Board game of physical skill

Villa Paletti is a board game of physical skill designed by Bill Payne and published in 2001 by Zoch Verlag. Players compete to build the villa highest using columns from lower floors without collapsing the structure.

A double-size version of the game, Palazzo Paletti, is also available.

== Gameplay ==
Each player chooses a colour (in the case of two-player games, each player chooses two colours). They then take their wooden column pieces - three thin, one medium, and one wide - and arrange them on the base mat. The players must then agree on a fair placement of the first "floor", which must lie completely above the base mat and which cannot partially cover any column.

Each player in turn must take one of their columns from any level except the highest, and place it on the highest floor. If they cannot remove one of their columns, they may ask to place the next floor. Each opponent may challenge this decision; if they choose to do so and are successful, they may remove that piece from play, and the player misses their go. If no opponent challenges the player, they may place the next floor on top of the pillars of the current highest floor - again, it must lie completely above the base mat and cannot partially cover any column.

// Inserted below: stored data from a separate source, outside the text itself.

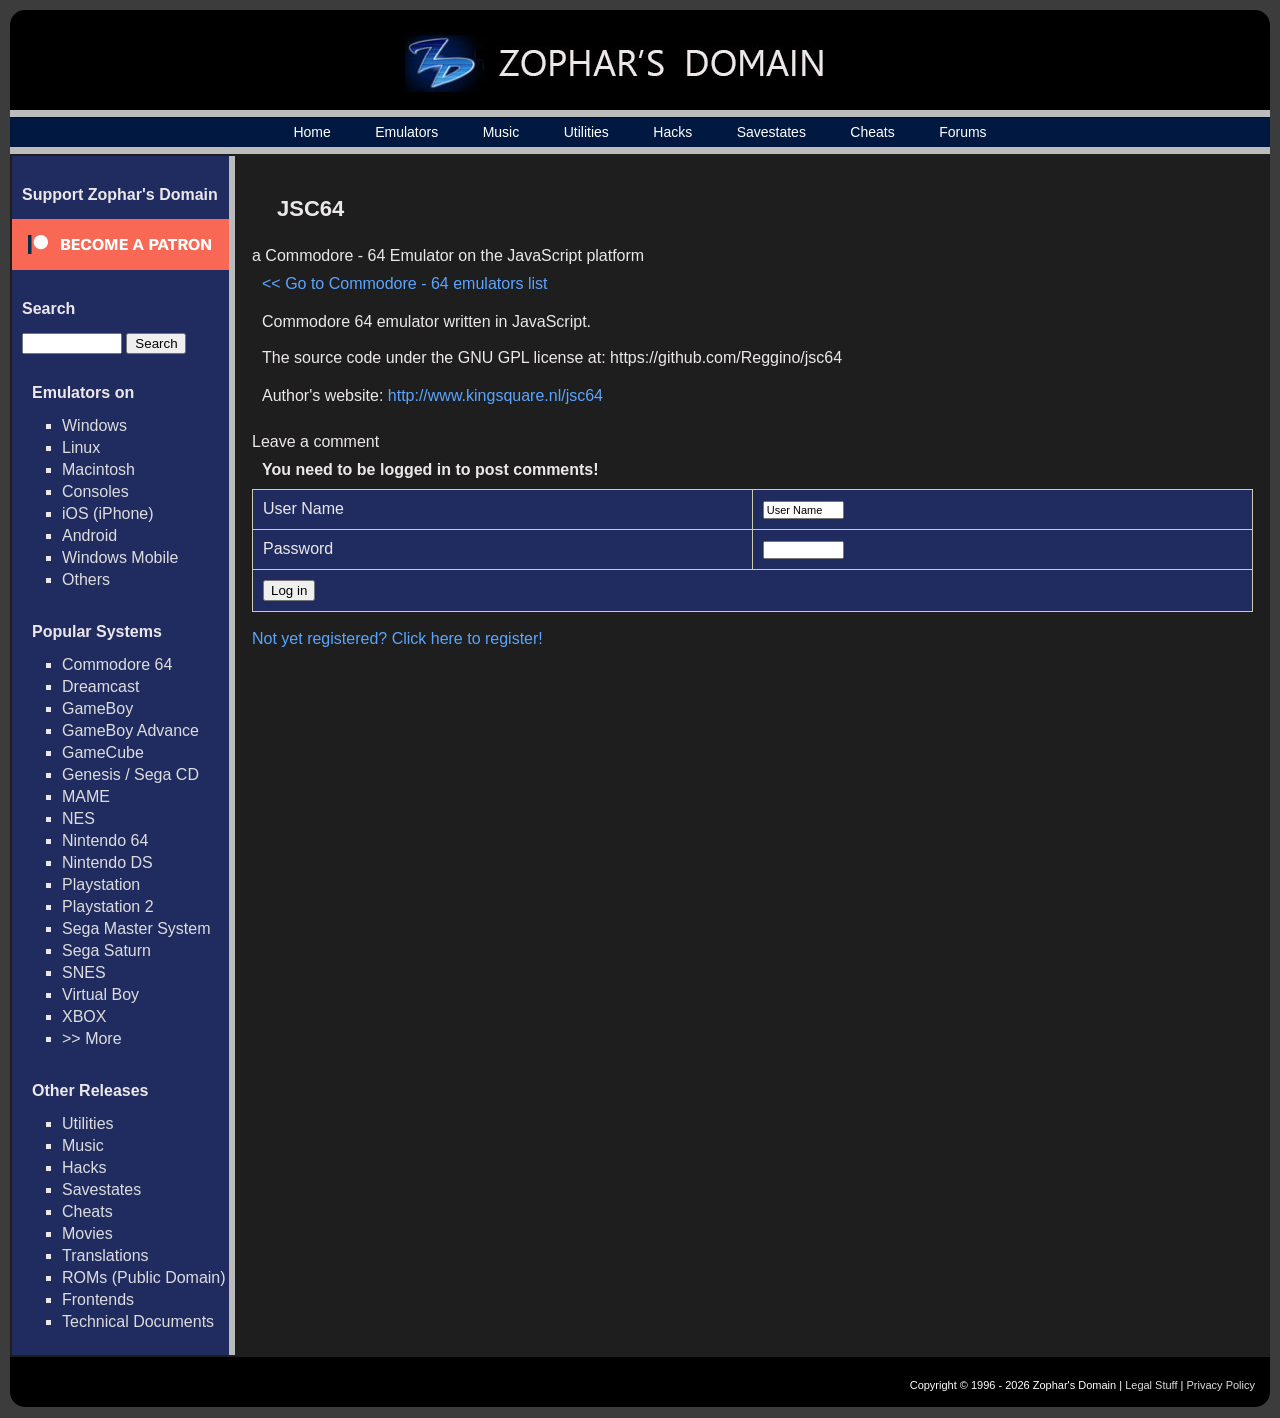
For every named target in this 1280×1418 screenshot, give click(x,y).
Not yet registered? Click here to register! (397, 638)
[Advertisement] (1073, 326)
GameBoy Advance (130, 730)
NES (78, 818)
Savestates (771, 132)
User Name (303, 508)
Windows (94, 425)
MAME (86, 796)
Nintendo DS (107, 862)
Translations (105, 1255)
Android (89, 535)
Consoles (95, 491)
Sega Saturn (106, 950)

Once a column is placed on the second floor, the player with the most column points (one for thin, two for medium, three for large) on the highest level is the leader. If the tower is collapsed by any other player, the leader has won; if they collapse the tower, the previous leader wins. If the tower collapses before a column is placed on the second floor, or if the first leader collapses the tower, no-one has won.

== Awards ==
Villa Paletti won the Spiel des Jahres 2002, the Games 100 Top dexterity award, the Tric Trac gold medal 2001, Belgian game of the year 2003, finalist in Switzerland, Japan, Finland and more. The San Francisco Chronicle picked it as their top game for 2004.